Bem recebidos pelo Kid Vinil, que apesar de ser um entusiasta da escola Punk/Pós-Punk, assumido, nem de longe mantinha o comportamento detestável da maioria esmagadora de seus pares no jornalismo da época, portanto, o fato de não apreciar a nossa estética, com nítidos signos oriundos de influências de ordem retrô e portanto antagônicas ao que essa gente professava, nos tratou muitíssimo bem ao vivo, diante das câmeras e também nos bastidores. 

Eu e Beto já o conhecíamos, na verdade. Certa vez fomos os dois à casa do guitarrista, André Christovam, e ele, Kid Vinil estava lá presente, pois ambos tocavam juntos. Aliás, nessa mesma ocasião nós fomos convidados e assim assistimos dias depois, um show deles no auditório do Masp, como: "Kid Vinil & Os Heróis do Brasil". 

Nessa tarde de um domingo de 1986, passamos momentos agradáveis a ouvir discos, e eu tenho na lembrança do Kid Vinil a tecer elogios sobre o LP Physical Graffiti do Led Zeppelin, e isso causara-me uma boa impressão de que ele seria um jornalista diferenciado nesse sentido, pois se assumidamente gostava da turma de 1977, não se comportava mediante o detestável comprometimento em adotar o niilismo como forma de ódio ao passado, em termos de modus operandi ao cumprir as suas funções como comunicador radiofônico. Talvez, se todos os seus pares agissem assim, o estrago punk não teria sido tão grande. 

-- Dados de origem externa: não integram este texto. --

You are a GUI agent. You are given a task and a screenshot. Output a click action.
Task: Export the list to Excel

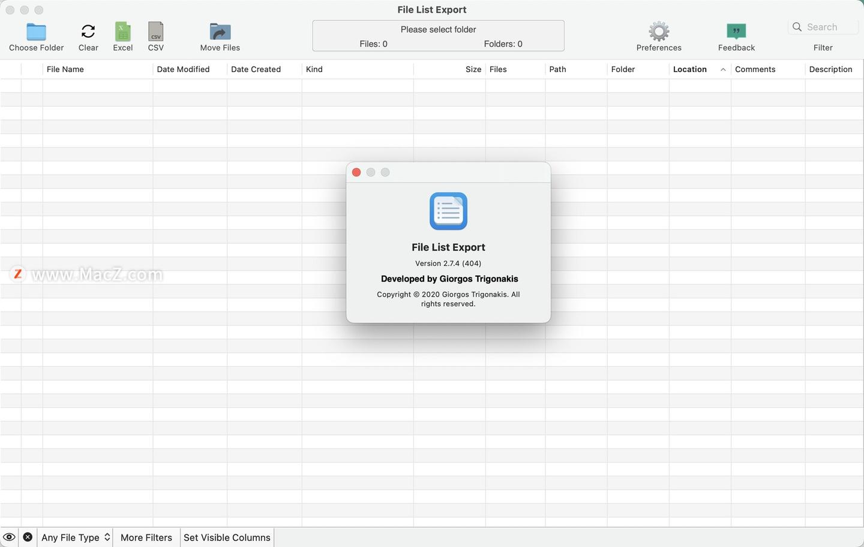(122, 31)
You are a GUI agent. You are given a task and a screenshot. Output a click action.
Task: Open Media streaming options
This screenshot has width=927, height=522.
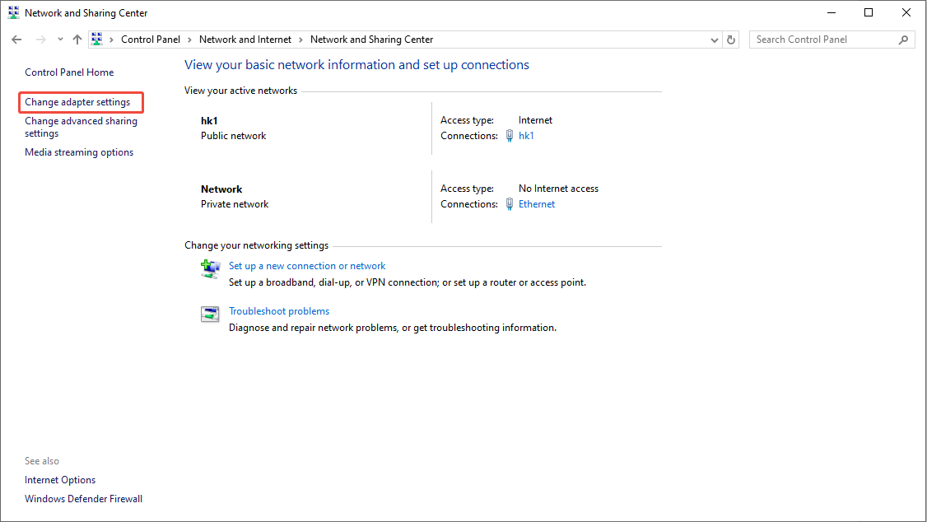coord(78,151)
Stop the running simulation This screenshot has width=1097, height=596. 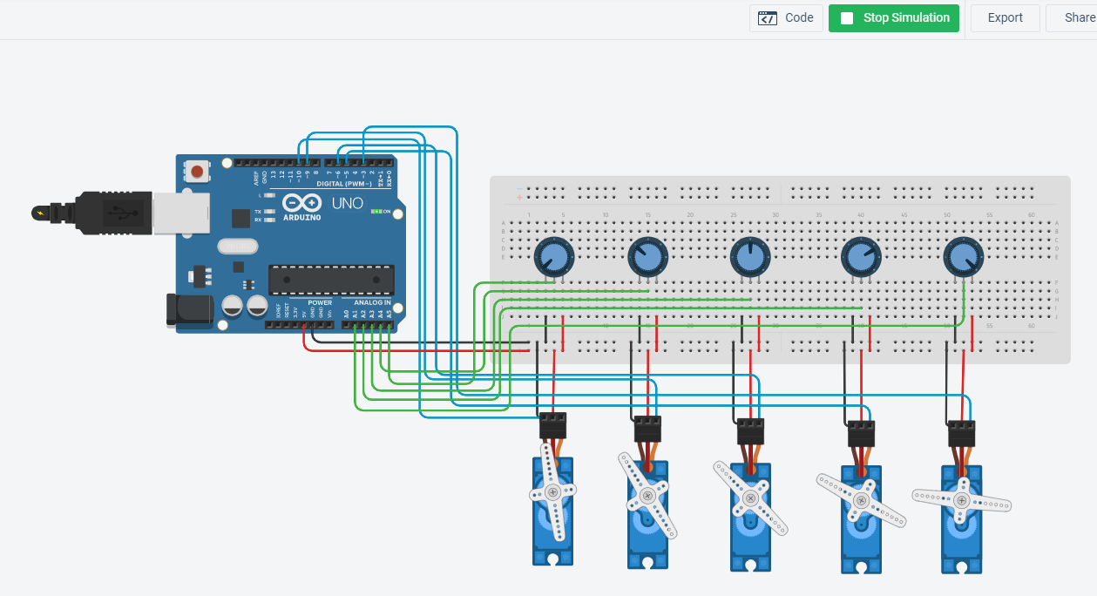pyautogui.click(x=893, y=17)
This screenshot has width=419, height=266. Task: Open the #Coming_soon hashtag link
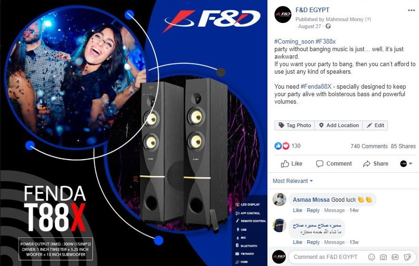[x=294, y=42]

De volta ao palco do teatro Franco Zampari, tocamos ao vivo, embora fosse um programa gravado para ser exibido depois, ou seja, nos moldes da antiga: "A Fábrica do Som". Houve um bom público presente no auditório e mesmo não sendo exatamente um público Rocker, portanto acostumado a tais sonoridades, foi respeitoso. 

A nossa performance foi tecnicamente boa, mas deu para ver nos semblantes dos três sobreviventes da banda, que o clima estava pesado para nós e entre nós. Apenas Ivan Busic, que não teve nada a ver com tais desavenças internas de nossa banda, esteve imune e tranquilo nesse sentido. Tocamos: "Sun City" e "Que Falta me faz, Baby", que ainda não havia sido repaginada para o idioma inglês. Mas somente a segunda canção tem cópia postada no YouTube.

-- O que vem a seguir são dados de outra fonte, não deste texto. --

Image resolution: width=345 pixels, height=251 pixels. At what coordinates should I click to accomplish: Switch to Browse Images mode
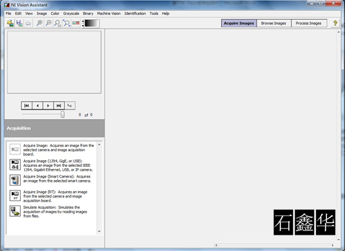point(273,23)
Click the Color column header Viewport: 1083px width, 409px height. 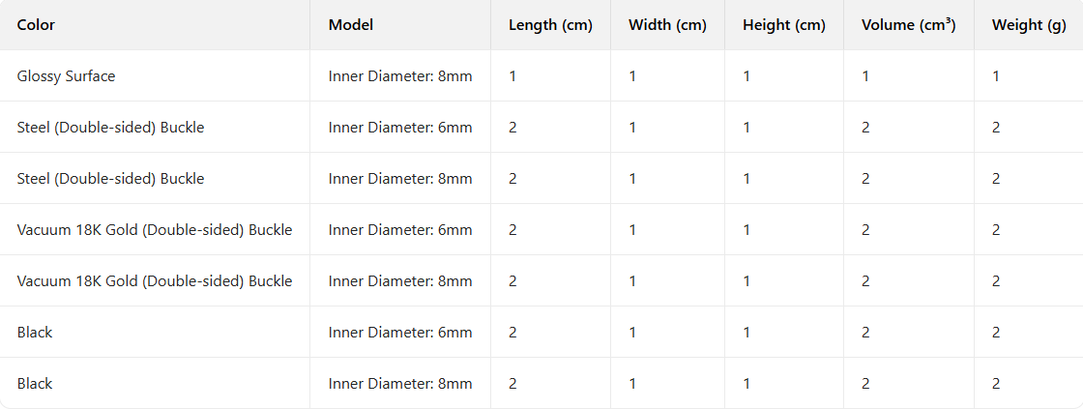[36, 25]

Eis o link para assistir tal performance da banda nesse referido programa de TV, diretamente no YouTube:


https://www.youtube.com/watch?v=QcVOUJKxNJE


O solo vocal, que era típico da música e evocava alguns ídolos do Beto, tais como: Robert Plant, David Coverdale e Glenn Hughes, sobretudo, causou uma estranheza normal para um público popular e não familiarizado com os signos do Rock e do Blues, nesse caso em específico, mas não chegou a ser constrangedor como se é de esperar para uma circunstância adversa dessas.

Foi o nosso último programa de TV em 1987, e também o derradeiro como A Chave do Sol, a encerrar o nosso ciclo de aparições na TV. Entretanto, é claro que não dimensionamos isso à época. 

Continua...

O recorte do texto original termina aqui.